**Activity:**
Output the following data exactly.

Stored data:
------

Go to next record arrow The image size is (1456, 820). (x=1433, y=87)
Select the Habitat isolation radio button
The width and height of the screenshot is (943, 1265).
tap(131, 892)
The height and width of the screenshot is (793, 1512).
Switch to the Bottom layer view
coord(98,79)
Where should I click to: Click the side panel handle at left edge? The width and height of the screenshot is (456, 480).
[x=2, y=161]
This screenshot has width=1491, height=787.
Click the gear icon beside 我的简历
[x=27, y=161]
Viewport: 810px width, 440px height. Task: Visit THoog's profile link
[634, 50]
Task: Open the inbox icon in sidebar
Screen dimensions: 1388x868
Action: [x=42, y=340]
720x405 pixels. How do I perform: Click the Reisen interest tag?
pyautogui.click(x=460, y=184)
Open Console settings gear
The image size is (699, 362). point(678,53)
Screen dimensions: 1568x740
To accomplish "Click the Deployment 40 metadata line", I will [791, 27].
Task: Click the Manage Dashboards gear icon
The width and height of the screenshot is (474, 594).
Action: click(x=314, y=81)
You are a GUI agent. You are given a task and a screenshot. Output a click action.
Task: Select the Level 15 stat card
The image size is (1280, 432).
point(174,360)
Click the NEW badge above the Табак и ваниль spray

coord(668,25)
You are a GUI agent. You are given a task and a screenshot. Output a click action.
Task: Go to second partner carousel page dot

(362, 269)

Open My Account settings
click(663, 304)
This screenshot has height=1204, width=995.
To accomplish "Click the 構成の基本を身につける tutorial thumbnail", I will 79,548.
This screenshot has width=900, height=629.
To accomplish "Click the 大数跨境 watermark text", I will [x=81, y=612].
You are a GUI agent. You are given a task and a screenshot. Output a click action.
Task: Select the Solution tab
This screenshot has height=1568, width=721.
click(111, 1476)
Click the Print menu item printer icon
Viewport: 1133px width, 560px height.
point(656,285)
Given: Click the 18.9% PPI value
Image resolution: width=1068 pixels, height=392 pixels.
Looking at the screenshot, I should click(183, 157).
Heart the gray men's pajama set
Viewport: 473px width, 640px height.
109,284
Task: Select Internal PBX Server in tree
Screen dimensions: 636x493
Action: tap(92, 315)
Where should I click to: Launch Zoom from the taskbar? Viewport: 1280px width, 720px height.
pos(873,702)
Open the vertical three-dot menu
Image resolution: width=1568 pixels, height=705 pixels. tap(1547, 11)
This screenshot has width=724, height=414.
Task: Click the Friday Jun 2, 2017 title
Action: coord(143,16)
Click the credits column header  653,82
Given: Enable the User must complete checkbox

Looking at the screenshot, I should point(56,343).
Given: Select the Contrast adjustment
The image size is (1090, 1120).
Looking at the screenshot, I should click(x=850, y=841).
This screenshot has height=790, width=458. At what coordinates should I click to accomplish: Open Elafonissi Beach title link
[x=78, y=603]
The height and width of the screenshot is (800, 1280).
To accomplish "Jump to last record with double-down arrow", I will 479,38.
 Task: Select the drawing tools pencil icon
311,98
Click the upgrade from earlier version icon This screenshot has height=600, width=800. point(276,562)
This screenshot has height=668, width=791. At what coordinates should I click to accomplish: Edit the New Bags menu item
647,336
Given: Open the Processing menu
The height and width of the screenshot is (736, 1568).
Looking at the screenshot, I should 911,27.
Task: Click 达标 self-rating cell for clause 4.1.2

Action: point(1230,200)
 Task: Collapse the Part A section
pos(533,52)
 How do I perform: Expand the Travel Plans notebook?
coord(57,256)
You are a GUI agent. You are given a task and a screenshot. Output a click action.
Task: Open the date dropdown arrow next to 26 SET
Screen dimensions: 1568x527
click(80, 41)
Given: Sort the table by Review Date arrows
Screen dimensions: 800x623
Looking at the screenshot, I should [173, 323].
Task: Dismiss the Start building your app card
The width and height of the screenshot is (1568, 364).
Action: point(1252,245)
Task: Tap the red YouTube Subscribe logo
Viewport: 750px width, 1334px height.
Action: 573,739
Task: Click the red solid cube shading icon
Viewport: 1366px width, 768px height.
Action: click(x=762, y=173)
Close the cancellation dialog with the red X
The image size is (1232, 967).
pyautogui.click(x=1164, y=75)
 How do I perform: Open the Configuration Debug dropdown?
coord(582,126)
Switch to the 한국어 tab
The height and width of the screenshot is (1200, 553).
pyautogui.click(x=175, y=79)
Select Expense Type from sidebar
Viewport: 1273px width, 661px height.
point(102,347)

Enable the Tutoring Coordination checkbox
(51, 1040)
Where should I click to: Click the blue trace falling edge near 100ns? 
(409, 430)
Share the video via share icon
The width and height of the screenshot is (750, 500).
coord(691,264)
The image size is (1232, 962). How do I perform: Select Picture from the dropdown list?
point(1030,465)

------

**Solution to this exercise:**
Go to next record arrow The image size is (1456, 820). (x=1433, y=87)
Select the Habitat isolation radio button
The width and height of the screenshot is (943, 1265).
tap(131, 892)
The height and width of the screenshot is (793, 1512).
Switch to the Bottom layer view
coord(98,79)
Where should I click to: Click the side panel handle at left edge? The width and height of the screenshot is (456, 480).
[x=2, y=161]
This screenshot has width=1491, height=787.
Click the gear icon beside 我的简历
[x=27, y=161]
Viewport: 810px width, 440px height. Task: Visit THoog's profile link
[634, 50]
Task: Open the inbox icon in sidebar
Screen dimensions: 1388x868
Action: [x=42, y=340]
720x405 pixels. How do I perform: Click the Reisen interest tag?
pyautogui.click(x=460, y=184)
Open Console settings gear
The image size is (699, 362). point(678,53)
Screen dimensions: 1568x740
To accomplish "Click the Deployment 40 metadata line", I will [791, 27].
Task: Click the Manage Dashboards gear icon
The width and height of the screenshot is (474, 594).
Action: click(x=314, y=81)
You are a GUI agent. You are given a task and a screenshot. Output a click action.
Task: Select the Level 15 stat card
The image size is (1280, 432).
point(174,360)
Click the NEW badge above the Табак и ваниль spray

coord(668,25)
You are a GUI agent. You are given a task and a screenshot. Output a click action.
Task: Go to second partner carousel page dot

(362, 269)

Open My Account settings
click(663, 304)
This screenshot has height=1204, width=995.
To accomplish "Click the 構成の基本を身につける tutorial thumbnail", I will 79,548.
This screenshot has width=900, height=629.
To accomplish "Click the 大数跨境 watermark text", I will [x=81, y=612].
You are a GUI agent. You are given a task and a screenshot. Output a click action.
Task: Select the Solution tab
This screenshot has height=1568, width=721.
click(111, 1476)
Click the Print menu item printer icon
Viewport: 1133px width, 560px height.
point(656,285)
Given: Click the 18.9% PPI value
Image resolution: width=1068 pixels, height=392 pixels.
Looking at the screenshot, I should click(183, 157).
Heart the gray men's pajama set
Viewport: 473px width, 640px height.
109,284
Task: Select Internal PBX Server in tree
Screen dimensions: 636x493
Action: tap(92, 315)
Where should I click to: Launch Zoom from the taskbar? Viewport: 1280px width, 720px height.
pos(873,702)
Open the vertical three-dot menu
Image resolution: width=1568 pixels, height=705 pixels. tap(1547, 11)
This screenshot has width=724, height=414.
Task: Click the Friday Jun 2, 2017 title
Action: coord(143,16)
Click the credits column header  653,82
Given: Enable the User must complete checkbox

Looking at the screenshot, I should point(56,343).
Given: Select the Contrast adjustment
The image size is (1090, 1120).
Looking at the screenshot, I should click(x=850, y=841).
This screenshot has height=790, width=458. At what coordinates should I click to accomplish: Open Elafonissi Beach title link
[x=78, y=603]
The height and width of the screenshot is (800, 1280).
To accomplish "Jump to last record with double-down arrow", I will 479,38.
 Task: Select the drawing tools pencil icon
311,98
Click the upgrade from earlier version icon This screenshot has height=600, width=800. point(276,562)
This screenshot has height=668, width=791. At what coordinates should I click to accomplish: Edit the New Bags menu item
647,336
Given: Open the Processing menu
The height and width of the screenshot is (736, 1568).
Looking at the screenshot, I should 911,27.
Task: Click 达标 self-rating cell for clause 4.1.2

Action: point(1230,200)
 Task: Collapse the Part A section
pos(533,52)
 How do I perform: Expand the Travel Plans notebook?
coord(57,256)
You are a GUI agent. You are given a task and a screenshot. Output a click action.
Task: Open the date dropdown arrow next to 26 SET
Screen dimensions: 1568x527
click(80, 41)
Given: Sort the table by Review Date arrows
Screen dimensions: 800x623
Looking at the screenshot, I should [173, 323].
Task: Dismiss the Start building your app card
The width and height of the screenshot is (1568, 364).
Action: point(1252,245)
Task: Tap the red YouTube Subscribe logo
Viewport: 750px width, 1334px height.
Action: 573,739
Task: Click the red solid cube shading icon
Viewport: 1366px width, 768px height.
Action: click(x=762, y=173)
Close the cancellation dialog with the red X
The image size is (1232, 967).
pyautogui.click(x=1164, y=75)
 How do I perform: Open the Configuration Debug dropdown?
coord(582,126)
Switch to the 한국어 tab
The height and width of the screenshot is (1200, 553).
pyautogui.click(x=175, y=79)
Select Expense Type from sidebar
Viewport: 1273px width, 661px height.
point(102,347)

Enable the Tutoring Coordination checkbox
(51, 1040)
Where should I click to: Click the blue trace falling edge near 100ns? 
(409, 430)
Share the video via share icon
The width and height of the screenshot is (750, 500).
coord(691,264)
The image size is (1232, 962). How do I perform: Select Picture from the dropdown list?
point(1030,465)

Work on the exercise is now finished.